MIR in action: graph algorithm

Showing posts with label graph algorithm. Show all posts

Thursday, 18 April 2013

Contributing to GraphChi

GraphChi is a framework for processing large graphs efficiently on a single machine, developed by Aapo Kyrölä of CMU as a spin off from the impressive GraphLab distributed graph processing project. Both GraphLab and GraphChi come with a really handy Collaborative Filtering Toolbox, implementing numerous recent algorithms and developed at CMU by Danny Bickson.

GraphChi looks like a great project so I decided to try to contribute to it and took the chance to implement an algorithm that I'd been wanting to investigate with for a while: Collaborative Less-is-More Filtering, developed by Yue Shi at TU Delft, which won a best paper award at RecSys last year. CLiMF optimises for the Mean Reciprocal Rank of correctly predicted items i.e. it's designed to promote accuracy and diversity in recommendations at the same time. Although it's really intended for binary preference data like follow or friend relations, it's easy to implement a threshold on ratings that automatically binarises them during learning, so CLiMF can also be used with ratings datasets.

Danny made contributing to the toolbox really easy and CLiMF is now available in GraphChi, and documented alongside the other algorithms. I also wrote a simple Python implementation which works fine for small datasets and which was useful for reference.

You can get the latest version of GraphChi and the collaborative filtering toolbox from here.

Thursday, 21 March 2013

Hadoop and beyond: power tools for data mining

Last week Dell Zhang kindly invited me to give a guest lecture to Birkbeck and UCL students on his Cloud Computing course. It was fun to show them some of the tools that make Hadoop development easier and more maintainable, and also some of the problems for which Hadoop is not a magic bullet.

I took the chance to evangelise about some of my favourite tools and frameworks, and to spend a bit of time getting to know some new ones. I specially enjoyed taking a look at Scalding, Spark and GraphChi.

Here are the slides:

Tuesday, 6 April 2010

Graph processing for really big data

MapReduce implementations of graph algorithms like PageRank and adsorption scale to millions of nodes on a cluster of around 50 machines, but if you want to process billions (or even tens of millions, depending on your algorithm) then you need a different framework. Google uses Pregel, about which they've said little except that it was inspired by the Bulk Synchronous Parallel model for parallel programming.

So the announcement of a BSP package for Hadoop in the Apache HAMA project could be an interesting one to watch. There's even a BSP hello world, although getting further may be hard work with the current level of documentation.
━━━━━━━━━━━━━━━━
— Required work —
1. According to the blog page, who developed GraphChi?
2. In the entries, take the lines starting at the one containing "Locate an element on the screen." and ending at the one containing "callout-11: 11 is", swap "screenshot" for "image", and return only those lines.
The entries after this point have no connection to the blog page.

— Entries supplied —
━━━━━━━━━━━━━━━━
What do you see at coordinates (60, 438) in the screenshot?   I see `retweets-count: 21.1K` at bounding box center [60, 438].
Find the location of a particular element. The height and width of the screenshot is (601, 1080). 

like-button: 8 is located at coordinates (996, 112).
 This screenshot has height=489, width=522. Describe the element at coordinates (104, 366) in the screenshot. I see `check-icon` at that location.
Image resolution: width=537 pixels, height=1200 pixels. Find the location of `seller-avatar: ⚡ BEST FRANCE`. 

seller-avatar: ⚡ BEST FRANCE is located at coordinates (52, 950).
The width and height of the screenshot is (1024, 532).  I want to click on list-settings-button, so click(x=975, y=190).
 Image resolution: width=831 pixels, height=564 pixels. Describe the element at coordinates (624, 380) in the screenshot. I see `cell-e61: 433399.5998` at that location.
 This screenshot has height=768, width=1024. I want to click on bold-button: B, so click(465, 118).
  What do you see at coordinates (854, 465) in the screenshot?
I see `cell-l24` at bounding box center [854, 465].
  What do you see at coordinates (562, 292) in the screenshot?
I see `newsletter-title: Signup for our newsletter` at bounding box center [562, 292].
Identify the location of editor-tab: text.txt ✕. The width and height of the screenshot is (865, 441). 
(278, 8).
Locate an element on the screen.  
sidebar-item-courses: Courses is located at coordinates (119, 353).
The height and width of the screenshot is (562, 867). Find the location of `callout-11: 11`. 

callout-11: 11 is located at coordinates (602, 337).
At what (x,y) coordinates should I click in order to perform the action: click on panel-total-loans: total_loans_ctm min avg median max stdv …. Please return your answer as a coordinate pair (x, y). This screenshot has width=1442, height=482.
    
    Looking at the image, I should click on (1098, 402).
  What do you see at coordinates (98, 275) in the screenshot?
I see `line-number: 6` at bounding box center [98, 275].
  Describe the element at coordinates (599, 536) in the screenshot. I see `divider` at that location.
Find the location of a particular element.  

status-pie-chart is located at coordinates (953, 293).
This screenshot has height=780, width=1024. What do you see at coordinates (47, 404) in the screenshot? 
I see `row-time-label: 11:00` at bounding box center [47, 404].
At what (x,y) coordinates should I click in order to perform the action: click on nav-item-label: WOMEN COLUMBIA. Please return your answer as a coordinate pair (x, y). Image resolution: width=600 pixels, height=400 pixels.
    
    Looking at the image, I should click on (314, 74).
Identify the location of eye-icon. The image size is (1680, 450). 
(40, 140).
━━━━━━━━━━━━━━━━
— Responses for each task —
1. Aapo Kyrölä of CMU.

2.
Locate an element on the screen.  
sidebar-item-courses: Courses is located at coordinates (119, 353).
The height and width of the image is (562, 867). Find the location of `callout-11: 11`. 

callout-11: 11 is located at coordinates (602, 337).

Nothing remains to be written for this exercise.